A newly released stamping patch (left) is inspired by the fangs of a rear-fanged snake (right), which has Duvernoy's gland but requires no muscle to push the poison. Such grooved fangs facilitate the easy flow of venom through capillary action, or the ability of water molecules to flow through narrow spaces with no assistance from external forces. (Soongsil University)

A newly released stamping patch (left) is inspired by the fangs of a rear-fanged snake (right), which has Duvernoy's gland but requires no muscle to push the poison. Such grooved fangs facilitate the easy flow of venom through capillary action, or the ability of water molecules to flow through narrow spaces with no assistance from external forces. (Soongsil University)



By Kang Gahui and Kim Hwaya 

A research team has invented a medical stamping patch inspired by rear-fanged snakes that delivers liquid drugs within 15 seconds into the skin. 

The National Research Foundation of Korea on Aug. 1 said a research team led by professors Bae Won-gyu from Soongsil University and Jeong Hoon-eui from Ulsan National Institute of Science and Technology created a flexible microneedle patch that injects macromolecular drugs into the skin fast and effectively.

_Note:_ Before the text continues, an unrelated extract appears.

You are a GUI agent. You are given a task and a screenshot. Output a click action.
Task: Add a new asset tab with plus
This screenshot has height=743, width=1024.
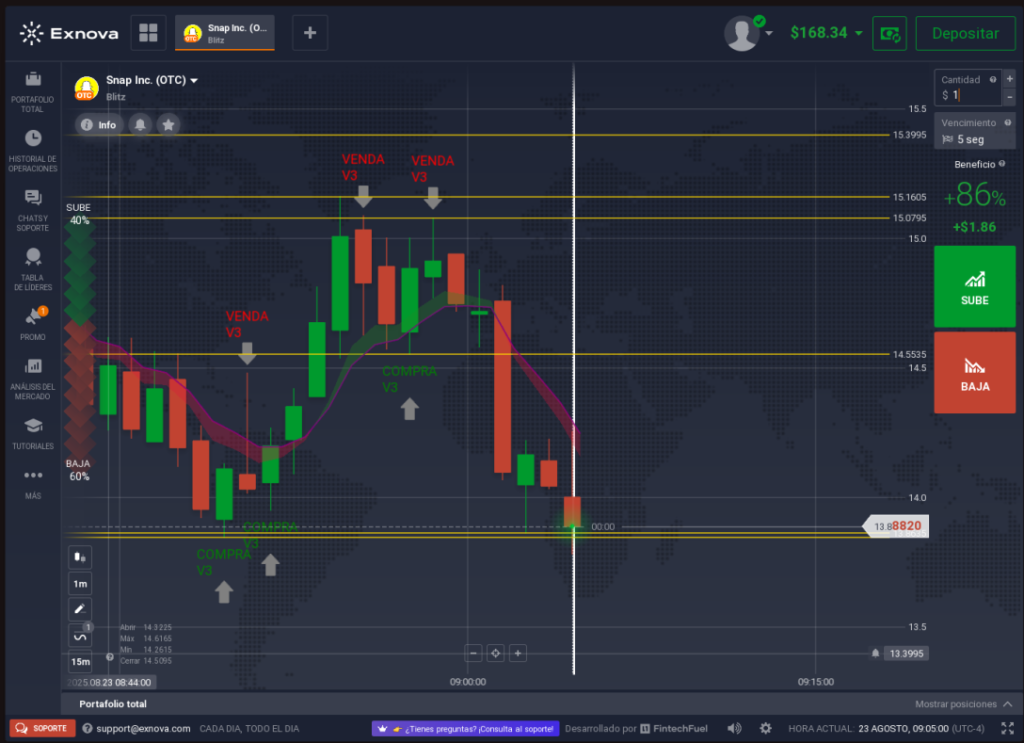tap(310, 33)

The modern-day syringe invented 167 years ago was inspired by the pressure organs inside a front-fanged snake's head that inject venom by using pressure. 

The researchers, however, focused on rear-fanged snakes, which lack pressure organs but can deliver poison within a second. They used the principle of the snakes' grooved teeth that make tiny grooves on the skin and allow the easy flow of venom with capillary action, or the movement of water molecules through narrow spaces. 

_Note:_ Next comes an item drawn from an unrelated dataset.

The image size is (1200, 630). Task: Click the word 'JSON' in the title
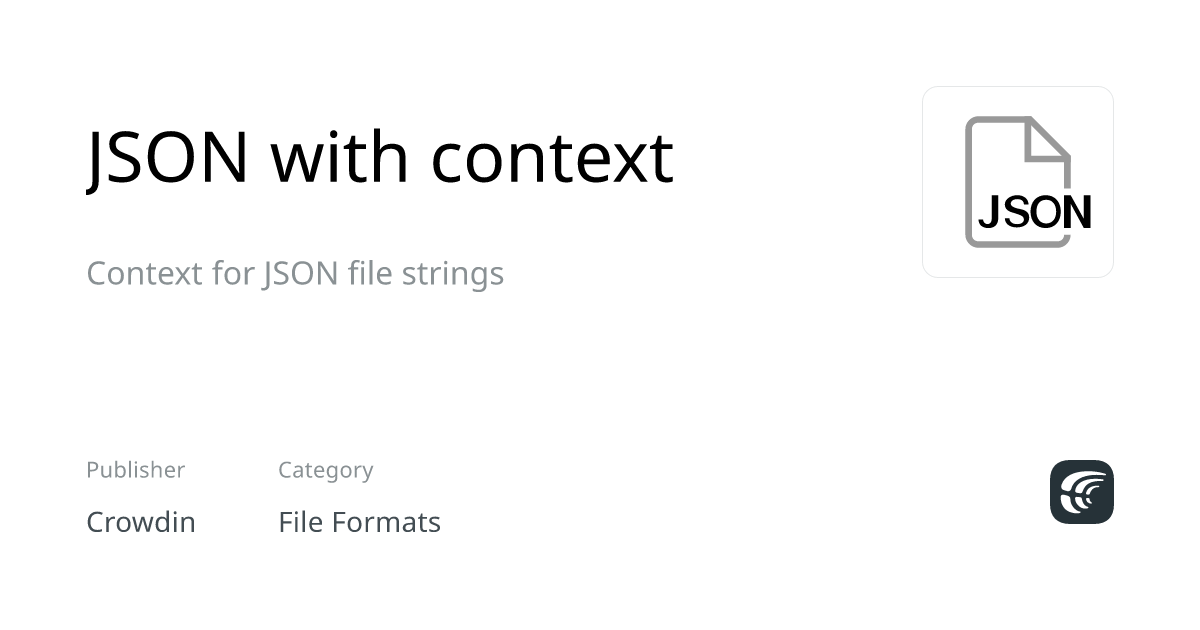168,159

The skin patch was made with 100 tiny needles modeled after snake fangs through semiconductor processing. Each needle is twice or three times thicker than a human hair and functions as a syringe. 

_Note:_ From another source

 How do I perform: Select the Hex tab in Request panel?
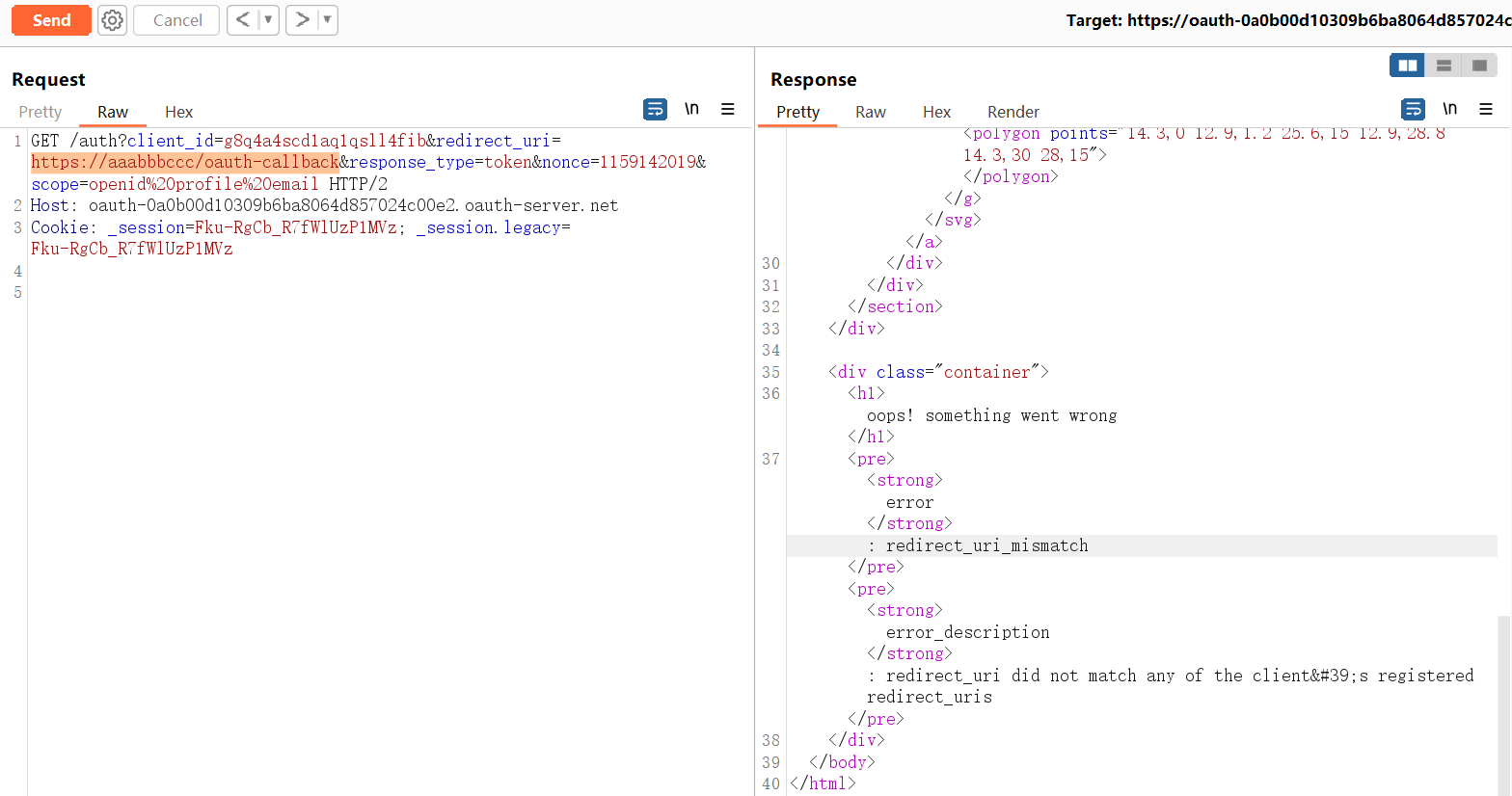(178, 112)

This new stamping patch can also be used in cosmetics. Hyaluronic acid, Vitamin A and other natural plant extracts can be injected into the skin without using hypodermic needle injections. 

The research team plans to hold further studies on its invention with pharmaceutical companies. 

"By avoiding the pain associated with hypodermic needle injections, we can further strengthen the benefits of a syringe," Bae said, adding, "This result is the innovation to another level of a technique handed down over 167 years."

As part of a project for supporting basic science research by the Ministry of Education, this study was published on the cover of the journal Science Translational Medicine on Aug. 1.